Thursday, May 28, 2009

Making identity large

Like many others, I was disturbed by the comments of Sonia Sotomayor, the new Associate Justice-designate of the U.S. Supreme Court, in a speech at Berkeley eight years ago:

Justice [Sandra Day] O’Connor has often been cited as saying that a wise old man and wise old woman will reach the same conclusion in deciding cases. I am not so sure Justice O'Connor is the author of that line since Professor [Judith] Resnik attributes that line to Supreme Court Justice Coyle. I am also not so sure that I agree with the statement. First, as Professor Martha Minnow [sic] has noted, there can never be a universal definition of wise. Second, I would hope that a wise Latina woman with the richness of her experiences would more often than not reach a better conclusion than a white male who hasn’t lived that life.Sotomayor was right to be unsure of the source, although she bungles the correction. Mary Jeanne Coyne (not Coyle), an associate justice of the Minnesota Supreme Court, told students in a panel discussion at the University of Minnesota Law School she disagreed that women justices bring a “woman’s perspective” to the bench, adding: “A wise old man and a wise old woman reach the same conclusion. In the vast majority of cases, it [the judge’s sex] will have no impact whatever” (New York Times, Feb. 22, 1991). Justice O’Connor quoted Coyne eight months later in the annual James Madison Lecture at the New York University Law School, giving rise to the incorrect citation (Washington Post, Nov. 23, 1991).

Of her two objections, Sotomayor’s first is irrelevant, since the wisdom required to decide a case, regardless how universal its definition, will be narrowed to the particulars of the case and the specific law that applies to it. It is her second objection that causes some readers to boggle. The remark is not taken out of context. An attention to sex and ethnicity is swirled through the speech like chocolate in ice cream. Nine years since Ruth Bader Ginsburg was named, “we are waiting for a third appointment of a woman”; ten years since Clarence Thomas, and still no “second minority, male or female, preferably Hispanic, to the Supreme Court.” Sotomayor spends a great deal of time reviewing the percentages of women and Hispanics:As of September 1, 2001, the federal judiciary consisting of Supreme, Circuit and District Court Judges was about 22% women. In 1992, nearly ten years ago, when I was first appointed a District Court Judge, the percentage of women in the total federal judiciary was only 13%. Now, the growth of Latino representation is somewhat less favorable. As of today we have, as I noted earlier, no Supreme Court justices, and we have only 10 out of 147 active Circuit Court judges and 30 out of 587 active district court judges. Those numbers are grossly below our proportion of the population. As recently as 1965, however, the federal bench had only three women serving and only one Latino judge. So changes are happening, although in some areas, very slowly. These figures and appointments are heartwarming. Nevertheless, much still remains to happen.“Less favorable,” “heartwarming”—on what grounds? What is astonishing is that Sotomayor treats the statistical categorization of judges by sex and ethnicity as self-evidently appropriate. And why? Because she conceives of the judiciary as a representative institution.

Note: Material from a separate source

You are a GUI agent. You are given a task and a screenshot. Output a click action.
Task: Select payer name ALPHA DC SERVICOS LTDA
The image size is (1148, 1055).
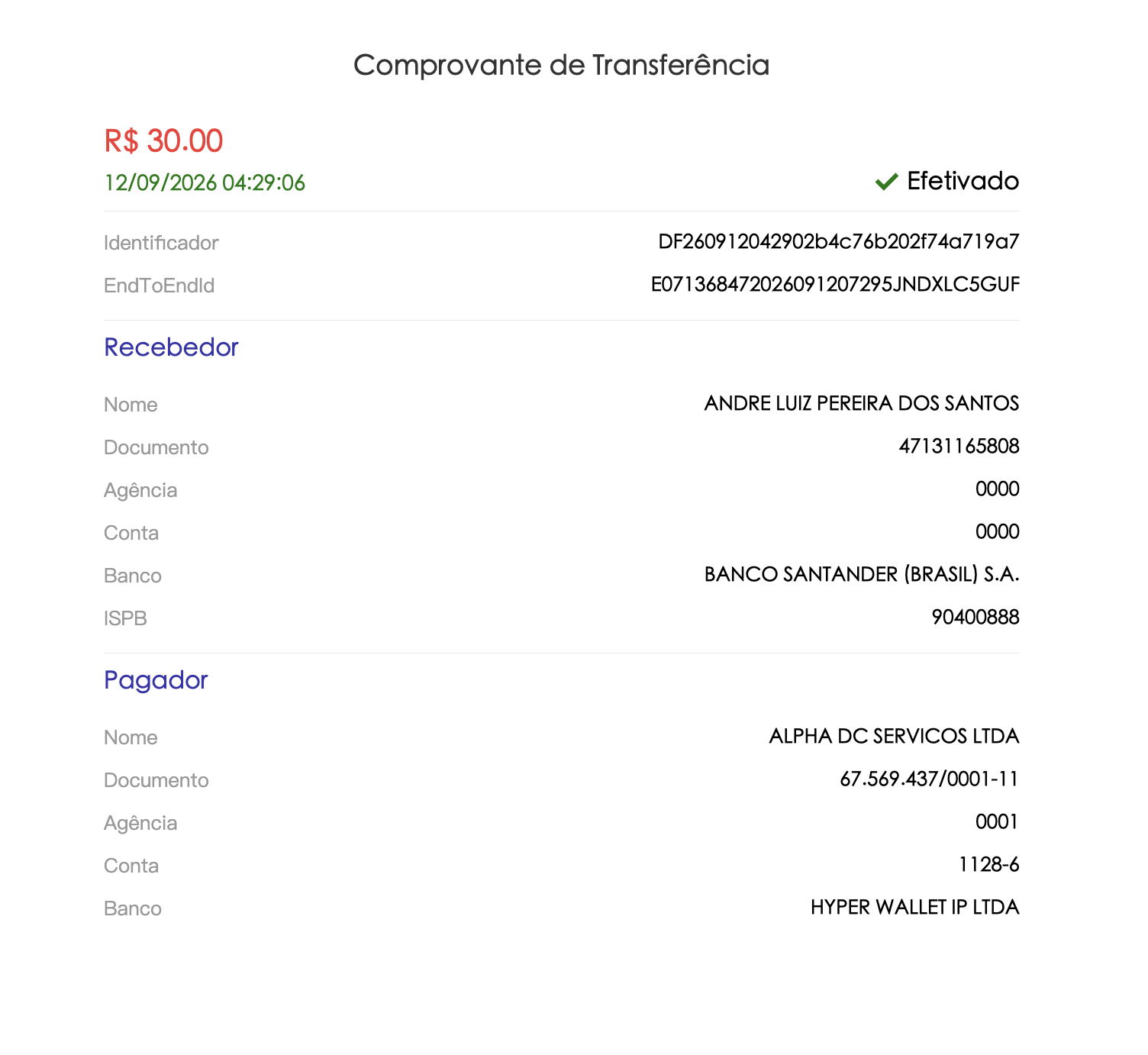click(894, 736)
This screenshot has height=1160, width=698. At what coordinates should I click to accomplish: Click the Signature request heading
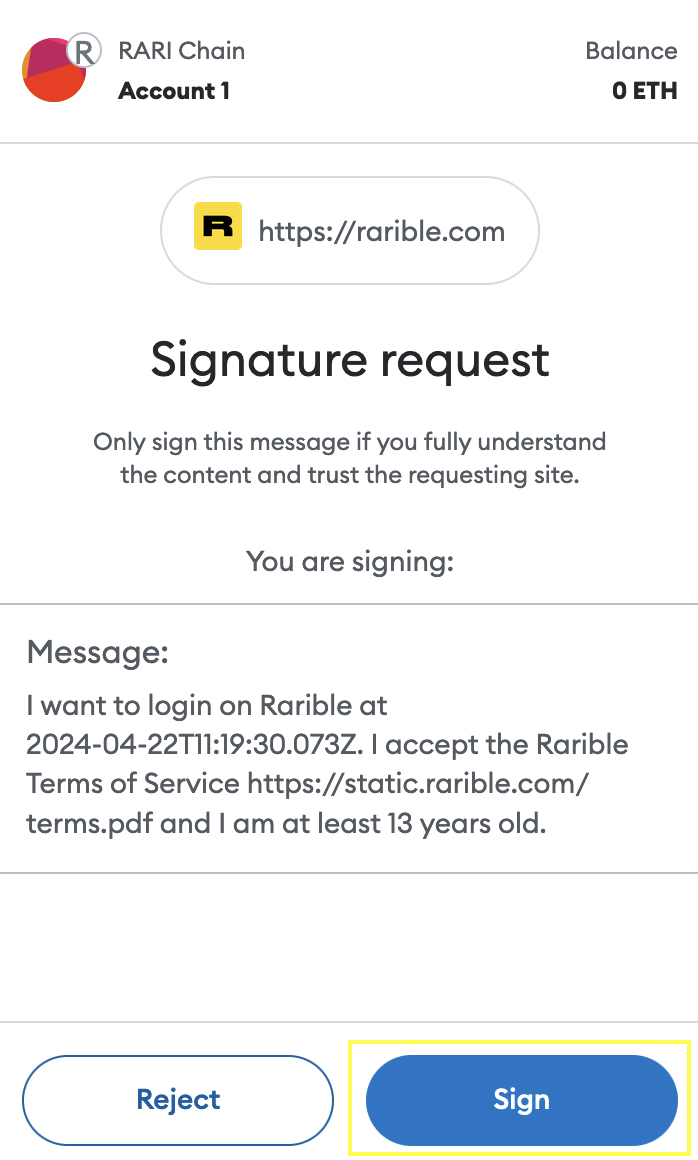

It must fall to others to explain why (in the words of Brooks Adams) “nothing is so fatal to the principle of order as inequality in the dispensation of justice.” My concern is only with the hypertrophy of identity, of which Sotomayor is herself merely representative.

In his brilliant short essay “Keep Your Identity Small,” the programming language designer Paul Graham holds that “people can never have a fruitful argument about something that’s part of their identity. By definition they’re partisan.” To insist upon determining questions as a “Latina woman” is inevitably to adopt an axiological language (“better conclusion,” “preferably Hispanic”), because it moves personal and social associations and interests ahead of any rational methodology. It may even be true, as Sotomayor quotes Minow (see above) as saying, that “there is no objective stance but only a series of perspectives—no neutrality, no escape from choice in judging.” But it is quite another thing to make a self-conscious virtue out of what may be an inescapable vice attaching to the human condition. Because all human beings put on weight and go soft around the middle as they grow old, I should celebrate fat?

In plain fact, every person faces a decision—whether to exaggerate his identity or (in Graham’s words) to keep it small. As Graham explains, “If people can’t think clearly about anything that has become part of their identity, then all other things being equal, the best plan is to let as few things into your identity as possible.” Clear thought in all disciplines, not just the law, requires the shrinkage and not the expansion of self—and the abandonment of partisanship.